How to know encoding of a file?

1
NewbieNewbie
1

    Feb 17, 2015#1

    Hi

    I'd like to know if it's possible to know the encoding of a text file when opening it (unicode, UTF, etc...)

    I know it's possible to convert, but how to know my original encoding?

    Many thanks

    79
    Advanced UserAdvanced User
    79

      Feb 18, 2015#2

      It's not an easy problem to automatically detect the encoding of a file. Raymond Chen of Microsoft has written about how Notepad tries to deal with that problem and the various issues that crop up:

      - Some files come up strange in Notepad
      - The Notepad file encoding problem, redux

      And his articles don't even get into the additional ambiguities of trying to detect non-ANSI/non-UNICODE single-byte or multi-byte encodings.

      To quote from the end of the second article:
      The point is that no matter how you decide to resolve the ambiguity, somebody will win and somebody else will lose.
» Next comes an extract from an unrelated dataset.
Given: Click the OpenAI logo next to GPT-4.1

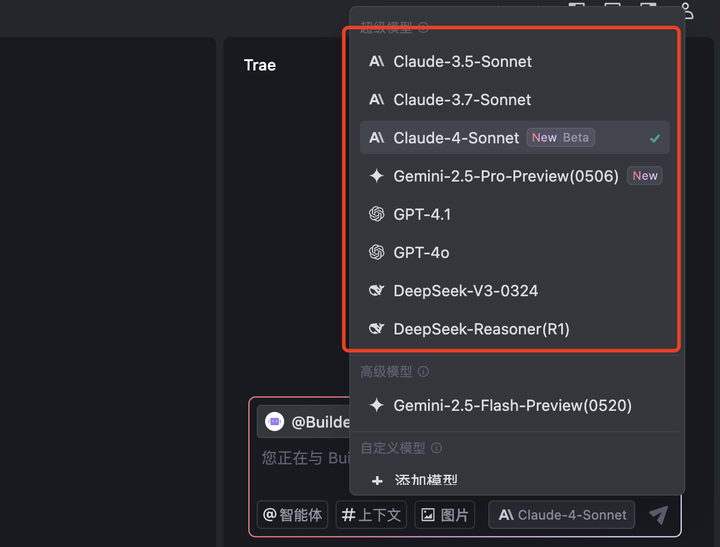Looking at the screenshot, I should point(377,214).
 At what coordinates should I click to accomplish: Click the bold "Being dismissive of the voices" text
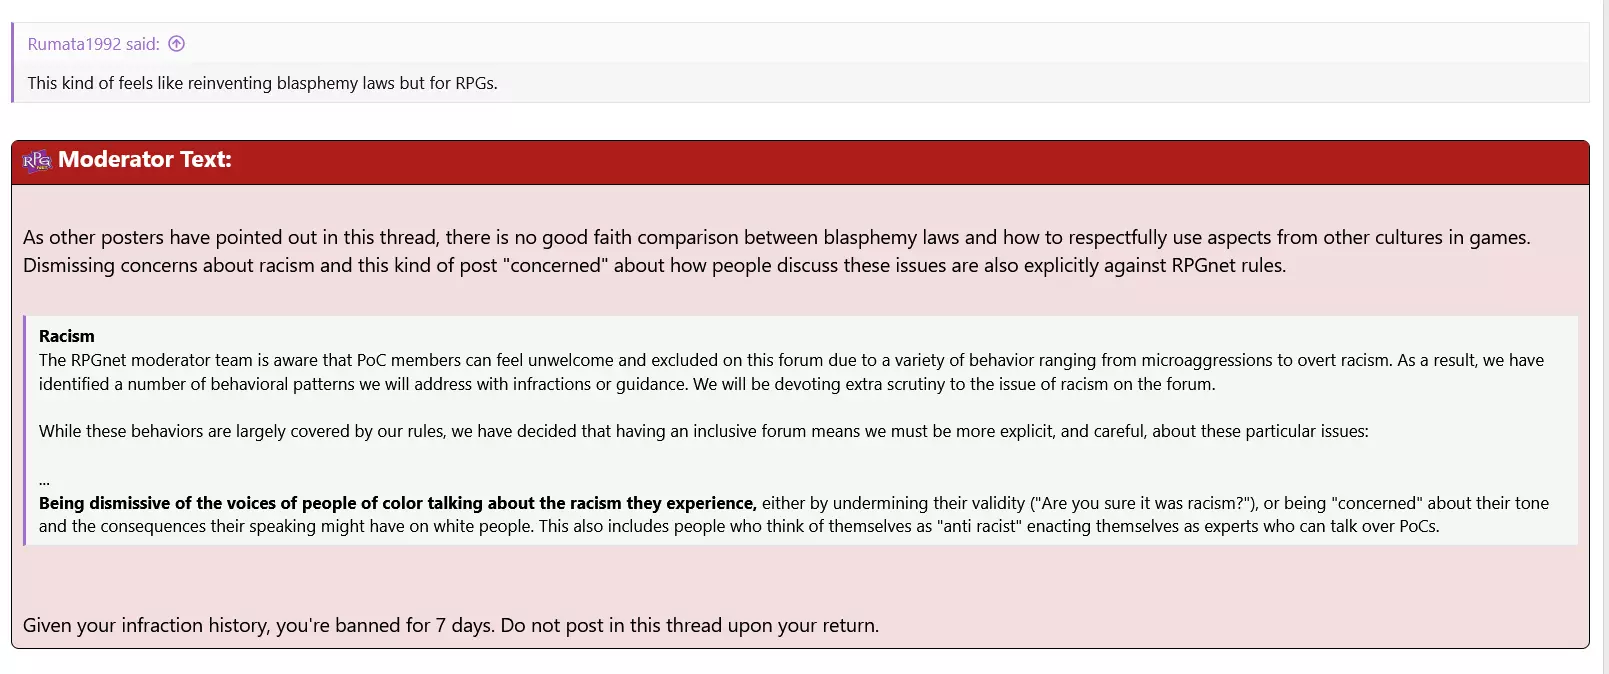click(398, 503)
And then people can start experimenting with the "losers" to find one that makes your algorithm look stupid for choosing "incorrectly".

      6,603548
      Grand MasterGrand Master
      6,603548

        Feb 18, 2015#3

        UltraEdit has encoding detection built-in for UTF-8, UTF-16 Little Endian, UTF-16 Big Endian, ASCII Escaped Unicode, and supports also character set declaration in HTML and XHTML (short HTML5 declaration with v24.00 or later) and encoding declaration in XML files.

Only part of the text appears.